For a dwelling acquired by the deceased before 20 September 1985, you will be entitled to a full exemption if your ownership interest ends within two years of the deceased's death. Your ownership interest ends at the time of settlement of the contract of sale.
In your case, the Deceased acquired the Property prior to 20 September 1985. After the Deceased passed away, you owned the Property as trustee of the estate. The Property was the deceased's main residence until just before they passed away and was not being used to produce assessable income at the time.
The Property sale settled more than two years after the Deceased's death. Therefore, you require the Commissioner's discretion to extend the two-year period to be eligible for an exemption.
Practical Compliance Guideline PCG 2019/5 The Commissioner's discretion to extend the two-year period to dispose of dwellings acquired from a deceased estate provides guidance on factors we consider when deciding whether to grant the discretion
Paragraph 3 of PCG 2019/5 provides that we will allow a longer period where the dwelling could not be sold and settled within two years of the deceased's death due to reasons beyond your control that existed for a significant portion of the first two years.
Paragraph 14 of PCG 2019/5 explains we weigh up all of the factors (both favourable and adverse).
Paragraph 17 of PCG 2019/5 provides a list of other factors that may be relevant to the exercise of the Commissioner's discretion which includes the sensitivity of your personal circumstances.

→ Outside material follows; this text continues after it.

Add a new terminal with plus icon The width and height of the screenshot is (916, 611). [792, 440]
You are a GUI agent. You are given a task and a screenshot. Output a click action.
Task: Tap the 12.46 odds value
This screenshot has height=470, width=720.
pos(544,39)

Application to your circumstances
In your case, we consider as favourable factors:
• time taken for Person A to attempt to gain finance to purchase the other beneficiaries' interests in the Property
• the short period of time between when the administrator was appointed, and the Property was placed on the market and subsequently sold
• difficulties experienced by the administrator when trying to obtain past records, including from the former executors.

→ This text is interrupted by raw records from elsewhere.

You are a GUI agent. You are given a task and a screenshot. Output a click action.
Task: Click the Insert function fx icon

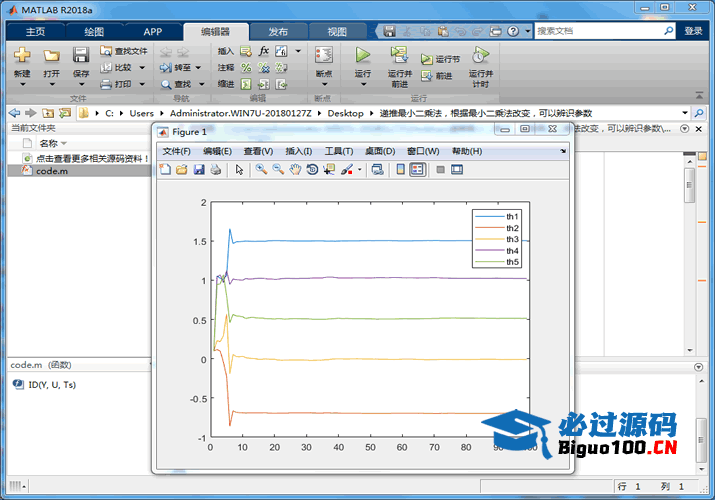click(x=264, y=50)
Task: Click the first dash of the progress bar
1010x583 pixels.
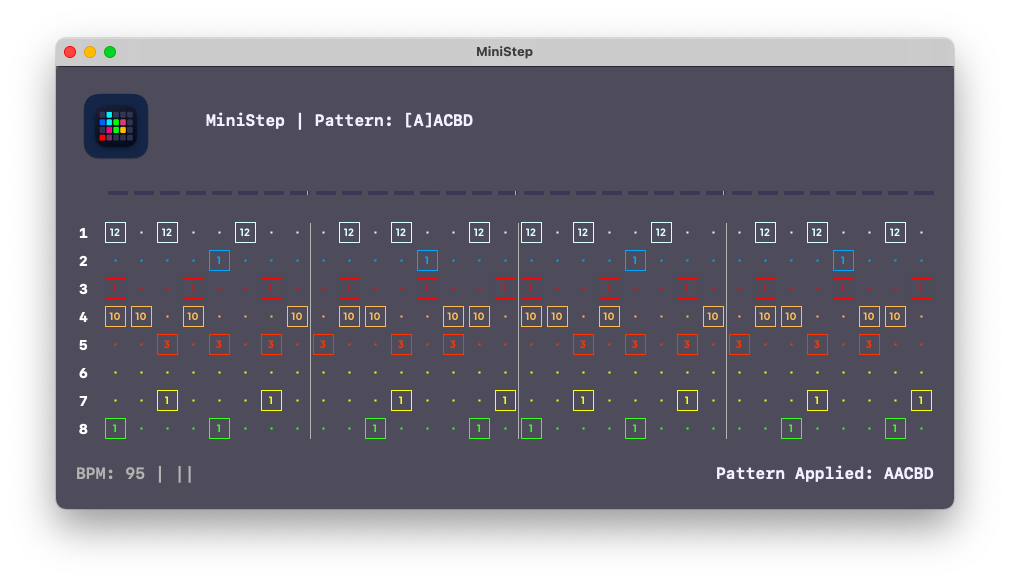Action: (x=117, y=193)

We also considered the following:
• the extended period of time during which no action was taken to progress the sale of the Property
• court proceedings to appoint an administrator did not occur until many years after the death of the Deceased
• there were no factors to suggest that the Deceased's estate was complex which would account for a delay in completing administration of the Estate
• there were no unforeseen or serious personal circumstances arising during the two-year period following the death of the Deceased such that the Estate was not able to be administered.
We acknowledge that once an administrator was appointed, action was taken quickly to administer the estate. However, there was a substantial period of time before this that no action was taken.

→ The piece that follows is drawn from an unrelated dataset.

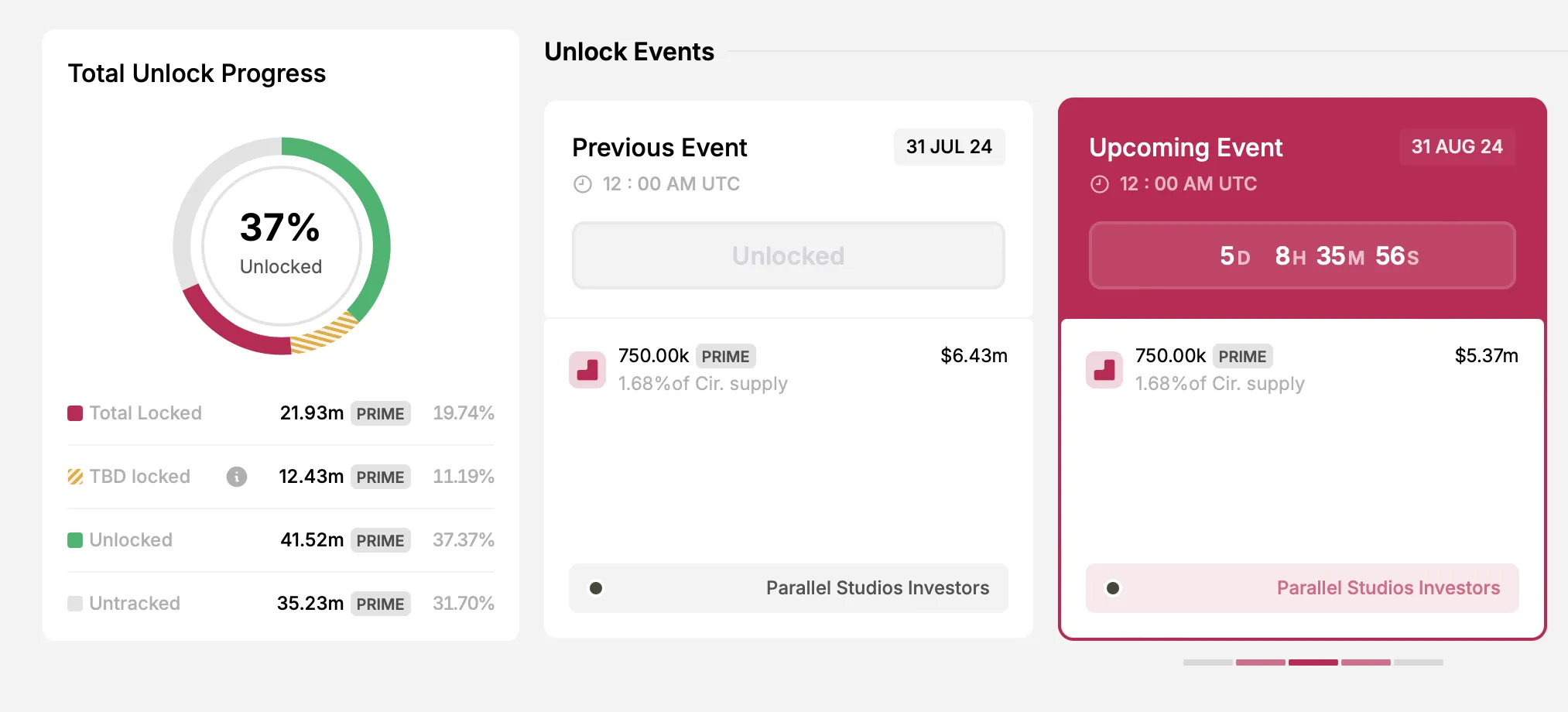The width and height of the screenshot is (1568, 712).
Task: Click the green Unlocked legend square
Action: 75,540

We also acknowledge that COVID did cause some delays once an administrator was appointed, however, again there was a substantial period of time before this that no action was taken.
Having considered the relevant facts, we will not apply the discretion under subsection 118-195(1) of the ITAA 1997 to allow an extension to the two-year time limit.
Therefore, the normal capital gains tax (CGT) rules will apply to the disposal of the property. You should note that the first element of your cost base for the property is its market value on the deceased's date of death. The cost of repairs can also be included in the cost base of the property. You are also entitled to the 50% CGT discount in relation to the property.